Inside, Aslett leapt onto the twice-unfortunate Ms Ho, pressing his knife to her neck. Bonham burst in from the back and forced Ms Nguyen to the ground. Aslett got up and took about $6000 in cash from Ms Ho’s handbag. It wasn’t enough for him. He barked: ‘Where’s the rest of the money?’
Ms Ho got up and opened the cash register, from which Aslett’s young accomplice took about $500 more.
Aslett took Ho into a back office and demanded more money, in vain. So he went into the shop and stocked up on phone cards and cigarettes. He and Bonham also took the women’s mobile phones. For the next few days he would use the handsets with SIM cards belonging to his sister, Amanda Aslett, and Linda Berry.
Aslett and his friend had worn masks throughout the Canley Vale robbery, and had still not been sufficiently identified by any of their victims to enable the police to link the arrests of Steven Aslett and the seventeen-year-old with all of Dudley Aslett’s crimes.
Two days later, on 30 July, Aslett decided he needed a new firearm. He knew that in Auburn, a suburb not far from Newington in Sydney’s middle west, there was an indoor shooting range from which sporting gun owners would come and go. At 8.10 pm—Aslett typically worked his crimes under cover of night—he lay in wait outside the Shooting Academy until a
man named Eduardo Arbis came out. Arbis was carrying a green canvas bag, secured with a padlock. Inside the bag were a Smith & Wesson model 666 .357 calibre magnum six-shot revolver, a Colt model 1911 eight-shot semiautomatic pistol, ten rounds of .357 calibre ammunition, some earmuffs, a visor and a cleaning kit.
Arbis was placing the bag in the boot of his car when Aslett came out of nowhere, charging at him with a baseball bat. Aslett didn’t ask questions—he swung the bat at Arbis’s head. Arbis deflected it with his right hand. Aslett swung at him again.
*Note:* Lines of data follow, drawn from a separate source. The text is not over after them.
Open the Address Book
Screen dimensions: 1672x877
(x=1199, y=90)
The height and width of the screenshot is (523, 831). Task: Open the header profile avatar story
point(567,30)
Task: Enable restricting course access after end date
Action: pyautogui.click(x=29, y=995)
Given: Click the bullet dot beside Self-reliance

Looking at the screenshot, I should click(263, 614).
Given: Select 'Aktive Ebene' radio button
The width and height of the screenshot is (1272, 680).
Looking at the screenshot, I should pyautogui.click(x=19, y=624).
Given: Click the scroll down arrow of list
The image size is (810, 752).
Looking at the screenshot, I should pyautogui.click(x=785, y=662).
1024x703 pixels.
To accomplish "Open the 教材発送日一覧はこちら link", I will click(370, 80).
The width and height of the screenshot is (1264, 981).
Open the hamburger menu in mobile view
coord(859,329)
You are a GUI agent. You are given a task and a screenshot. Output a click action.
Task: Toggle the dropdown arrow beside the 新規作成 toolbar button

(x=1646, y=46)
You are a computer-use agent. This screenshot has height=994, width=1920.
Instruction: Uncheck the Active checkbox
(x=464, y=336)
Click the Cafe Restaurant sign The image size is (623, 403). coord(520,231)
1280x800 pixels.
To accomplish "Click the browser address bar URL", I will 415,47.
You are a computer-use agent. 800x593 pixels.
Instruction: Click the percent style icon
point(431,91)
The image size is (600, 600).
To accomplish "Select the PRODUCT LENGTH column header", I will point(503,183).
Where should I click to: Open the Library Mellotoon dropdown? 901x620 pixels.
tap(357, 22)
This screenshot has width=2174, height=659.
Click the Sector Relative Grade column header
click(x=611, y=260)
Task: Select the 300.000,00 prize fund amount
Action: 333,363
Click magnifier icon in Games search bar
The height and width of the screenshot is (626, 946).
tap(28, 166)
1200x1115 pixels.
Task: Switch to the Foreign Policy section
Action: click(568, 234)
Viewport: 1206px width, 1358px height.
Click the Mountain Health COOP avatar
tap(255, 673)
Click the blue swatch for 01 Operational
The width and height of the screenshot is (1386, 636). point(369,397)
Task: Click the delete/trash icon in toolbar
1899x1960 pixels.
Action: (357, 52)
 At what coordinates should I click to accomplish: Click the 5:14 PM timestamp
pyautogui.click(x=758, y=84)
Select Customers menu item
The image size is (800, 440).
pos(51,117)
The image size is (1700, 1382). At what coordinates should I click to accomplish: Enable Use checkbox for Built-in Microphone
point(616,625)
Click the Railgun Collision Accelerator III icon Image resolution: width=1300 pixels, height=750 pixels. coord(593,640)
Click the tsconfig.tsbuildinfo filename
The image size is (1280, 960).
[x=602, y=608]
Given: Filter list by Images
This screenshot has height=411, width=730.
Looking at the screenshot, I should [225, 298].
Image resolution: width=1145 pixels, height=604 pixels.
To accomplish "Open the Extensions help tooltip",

Arbis ducked away from the car.
Making an instant—and fortunate—decision that it wasn’t necessary to beat the daylights out of Arbis, Aslett told him to ‘back off’. He took the green bag and ran away. (For all of his offences during this spree, Aslett was ultimately another proof of the axiom that it is the dumb criminals who get caught: police would later find camera film with shots of Uncle Dud posing with the revolver.)
Twenty-four hours later, Aslett used the gun in his next robbery. Not far from the Shooting Academy, in Newton Street, South Auburn, a man named Jeky Li owned a shop called Mega Lighting. At around 9 pm on 31 July, Li locked up and walked from the store to his car, carrying the day’s cash takings of $800 and his laptop. He sat in the car, opened his window and started the ignition, only to look up and see a man at his window wearing a balaclava and holding a silver handgun in his gloved hands. A smaller man was with him, also in a black balaclava, wielding a 30-centimetre knife.
Aslett put the gun to Mr Li’s head, and his accomplice came close with the knife.
‘Get the money,’ Aslett said.
Mr Li replied that he had no cash on him, but when Aslett pushed the gun hard against his head he reconsidered, taking his wallet out of his laptop bag and handing it over.
‘There’s more,’ Aslett said. ‘There has to be more.’
He was right—Jeky Li had put the $800 not in his wallet but in the laptop bag. But Li wasn’t giving up easily. He tried to push the gun away. Aslett ordered him not to touch it again, and to prove his seriousness he opened the chamber and showed Li the six rounds loaded inside.